The U.S. today has just 2.4 physicians per 1,000 population — below the median of 3.1 for members of the Organization for Economic Cooperation and Development, the official club of wealthy nations.
This might explain why those concessions to the AMA were made. Perhaps the hope is that since the effects of the bill are not good for physicians, removing the Medicare cap will seem like they are not entirely getting messed over.
Like I said, it’s always more complicated. So, doctors lose on one hand and, hopefully, gain on the other. How’s that going to work out?
The article also says states that have tried an overhaul, such as Massachusetts, Tennessee, Maine and Hawaii, have run into problems with most having to cut back services to patients. Britain has to import doctors every year.
In Britain, a lack of practicing physicians means the country has had to import thousands of foreign doctors to care for patients in the National Health Service.
“A third of (British) primary care trusts are flying in (general practitioners) from as far away as Lithuania, Poland, Germany, Hungary, Italy and Switzerland” because of a doctor shortage, a recent story in the British Daily Mail noted.
British doctors, demoralized by long hours and burdensome rules, simply refuse to see patients at nights and weekends.
Likewise, Canadian physicians who have to deal with the stringent rules and income limits imposed by that country’s national health plan have emigrated in droves to other countries, including the U.S.
So, what to make of all this? Well, it certainly seems as if the AMA is pushing hard to remove the cap on Medicare, not necessarily out of greed but because they see bigger problems coming their way. The point is arguable, I know. Even as this makes some sense, instead of rethinking the problem, the AMA simply joined the gimme queue thinking that what is likely to be pennies on the dollar will appease its membership.
A couple of doctor friends have nearly $100,000 in medical school student loans to pay off. Even at low interest rates, that’s a second mortgage payment each month. They’ve got to be asking what the reimbursement rates for patients will be under any national plan.
Will they make out like bandits in this plan? I just don’t see it. The money must be elsewhere. But what did doctors actually say? IBD asked for comments. And they got them.
Our poll also invited those taking part to tell us the reasons why they didn’t like the health care reforms — or, in the minority of cases, why they did. The outpouring of written responses IBD received — about 1,300 in all — was stunning.
—–In combing through the responses, we identified no fewer than 21 separate issues doctors felt either weren’t addressed or weren’t solved by proposed reforms. The issues are many, but boil down to three big categories: costs, controls and courts.
IBD reports that responding doctors worry about: socialism, lack of tort reform, government running medical protocols, paperwork with low reimbursement rates (Medicare and Medicaid), the disappearance of private insurance, and other issues quite familiar to town hall “racists.”

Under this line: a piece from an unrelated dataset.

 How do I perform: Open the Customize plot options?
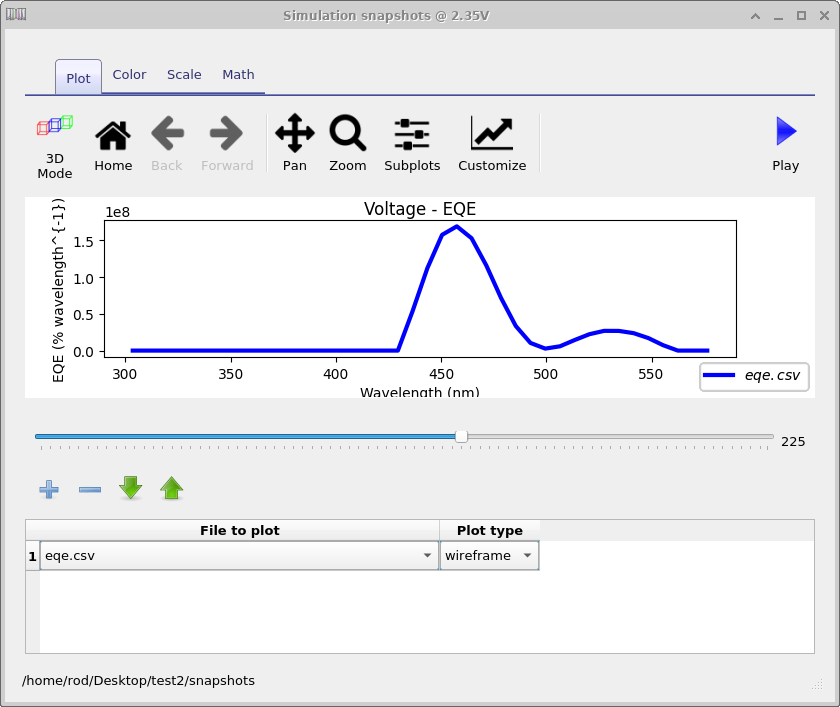pos(492,144)
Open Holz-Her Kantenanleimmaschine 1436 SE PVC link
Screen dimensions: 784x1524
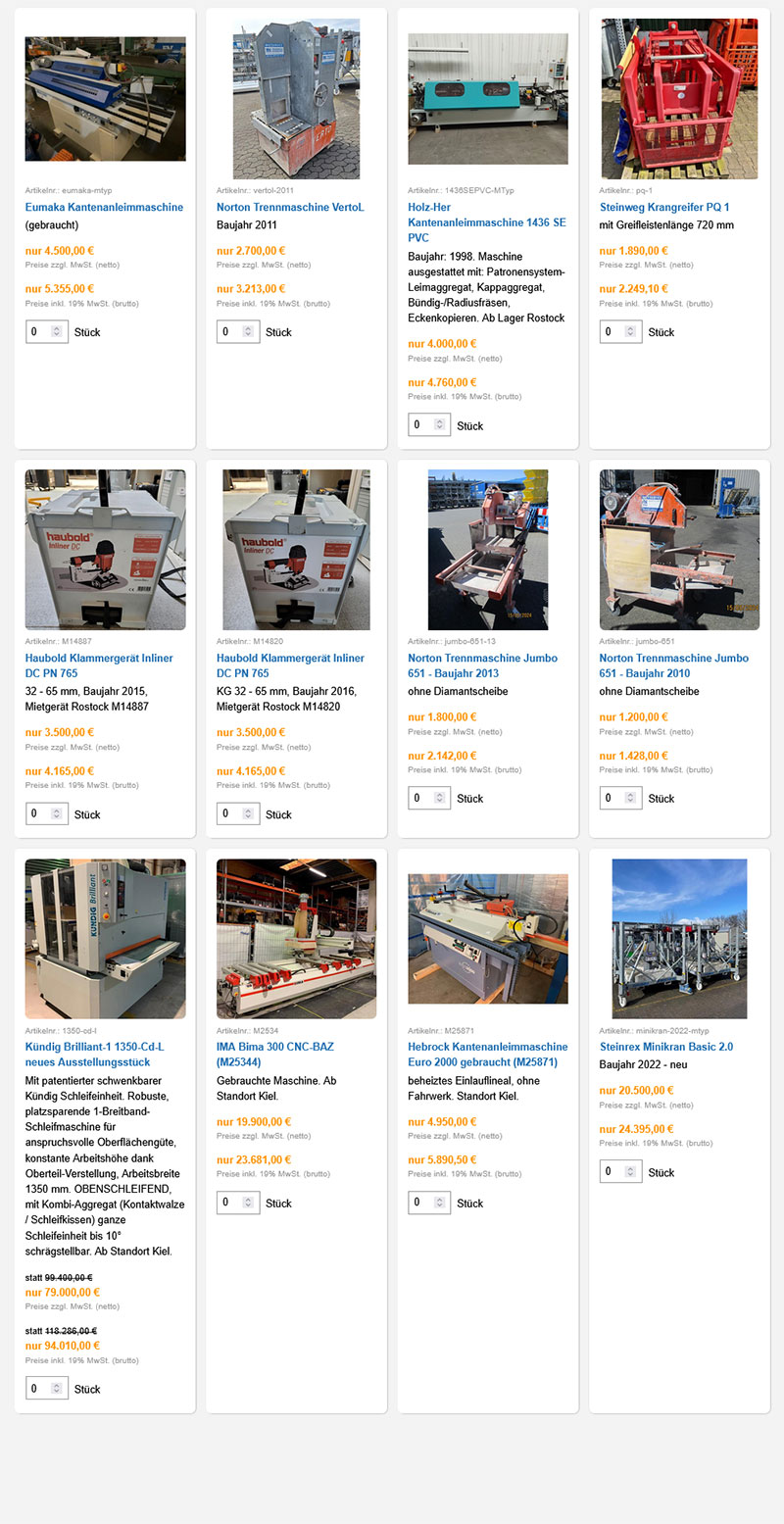(x=487, y=222)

“Between the government and insurance companies, I now only collect 28% to 30% of billed charges. No other business can function at that rate,” this doctor added.
As many noted, all of the plans now being discussed would require massive tax hikes — and debt.
——–
Many of those who opposed the plan had a unique perspective: They had practiced or lived under national health care systems in other countries.
———-“It will take away consumer choice, drive up health care costs, and drive down health care quality,” said one. “It will sharply increase the demand for health care providers and sharply decrease the supply as doctors like me will retire early and students will avoid the field.”
IBD will have comments from doctors supporting the plans in Friday’s edition. However, it notes those represent a minority of the doctors responding to their poll.
So, what do you think? Any doctor readers out there?